The Jakopič Pavilion (Slovene: Jakopičev paviljon) was an art gallery in Ljubljana, the first purpose-built art exhibition venue in the territory of modern Slovenia. It was built in 1908 by the painter Rihard Jakopič upon the plans of the architect Max Fabiani. The pavilion stood at the beginning of the Latterman Avenue in Tivoli Park. Until World War II, it was the central exhibition place of Slovene visual artists, presenting exhibitions from the fields of painting, sculpture and photography.

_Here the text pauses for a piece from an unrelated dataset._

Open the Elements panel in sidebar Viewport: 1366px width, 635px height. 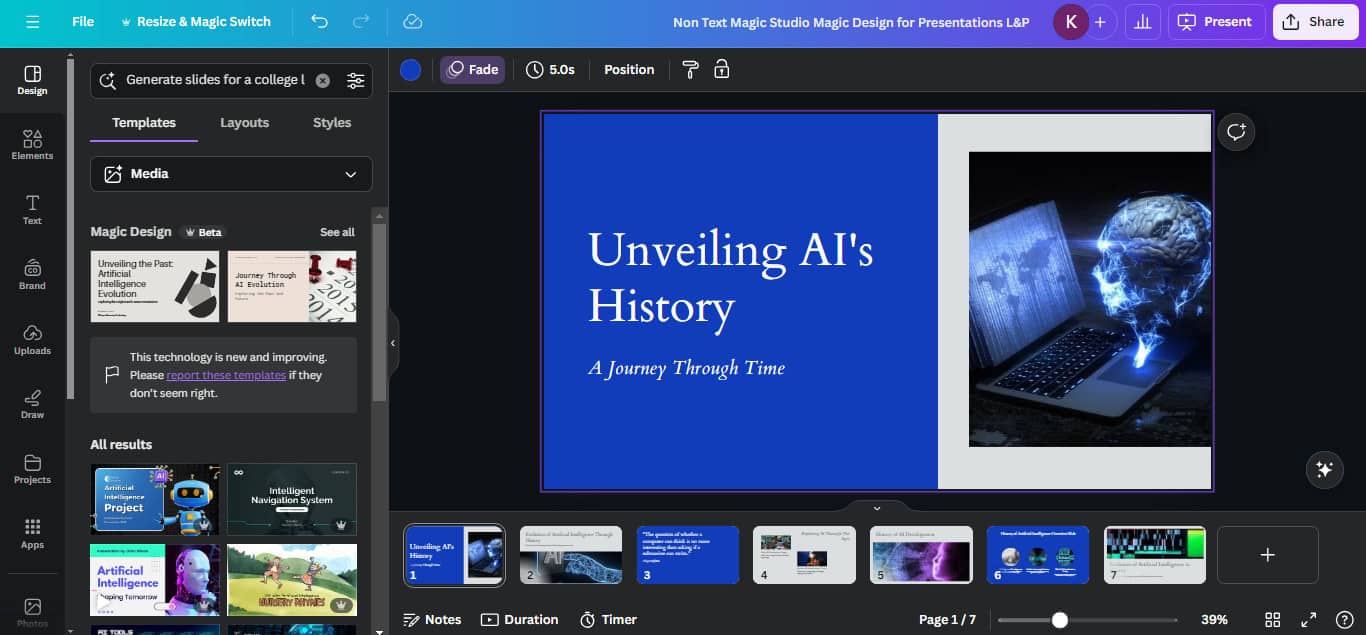32,145
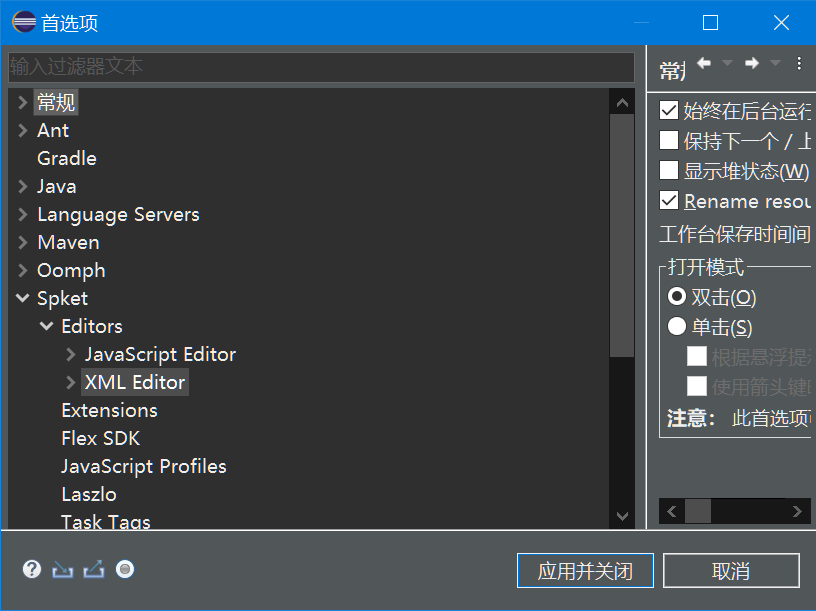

Jakopič financed the construction of the building at his own expense, because he was convinced that an artist needs a constant contact with the public. Fabiani arranged plans for it gratuituously, and the city of Ljubljana leased him the estate at a symbolic price. The pavilion was built in the Vienna Secession style. It had a foyer with the great hall, on the left side it had a room for permanent exhibitions and a small studio, and on the right side it housed a drawing and painting school.

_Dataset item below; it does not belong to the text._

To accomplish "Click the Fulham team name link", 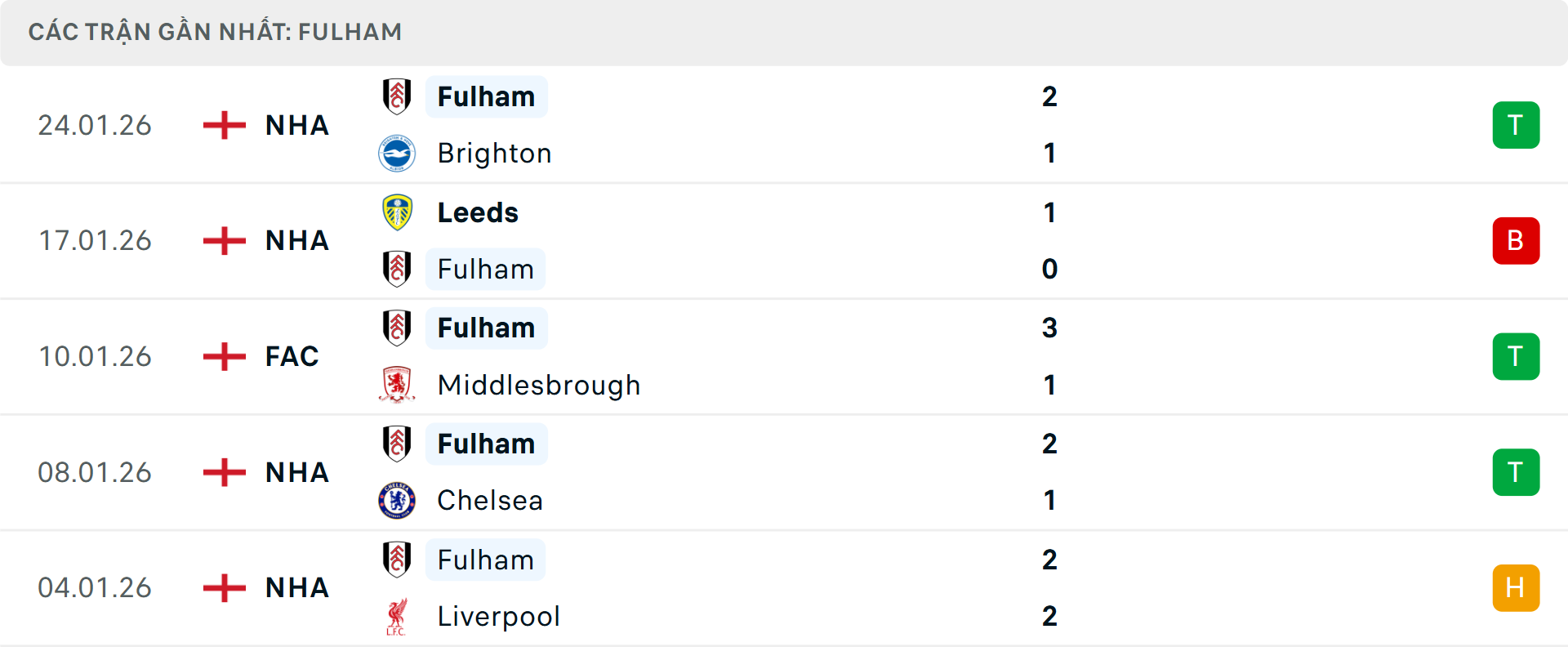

The building was solemnly opened on 12 June 1909 with the 3rd Slovene Art Exhibition, which presented 172 paintings and 20 statues of 22 artists. The following year Jakopič organised a survey exhibition titled 80 Years of Visual Arts in the Slovene Lands.
Due to the lack of money, the pavilion was bought in 1923 by the city, which gave it to the National Gallery of Slovenia. In 1954 the pavilion was renovated.
In December 1961 and January 1962 the pavilion was, despite avid protests, demolished due to the construction of the Ljubljana–Sežana railway line. This left the Jakopič Pavilion without its headquarters. In 1962, the institution was renamed to Ljubljana City Art Museum and the construction of a new headquarters building started at 5 Town Square.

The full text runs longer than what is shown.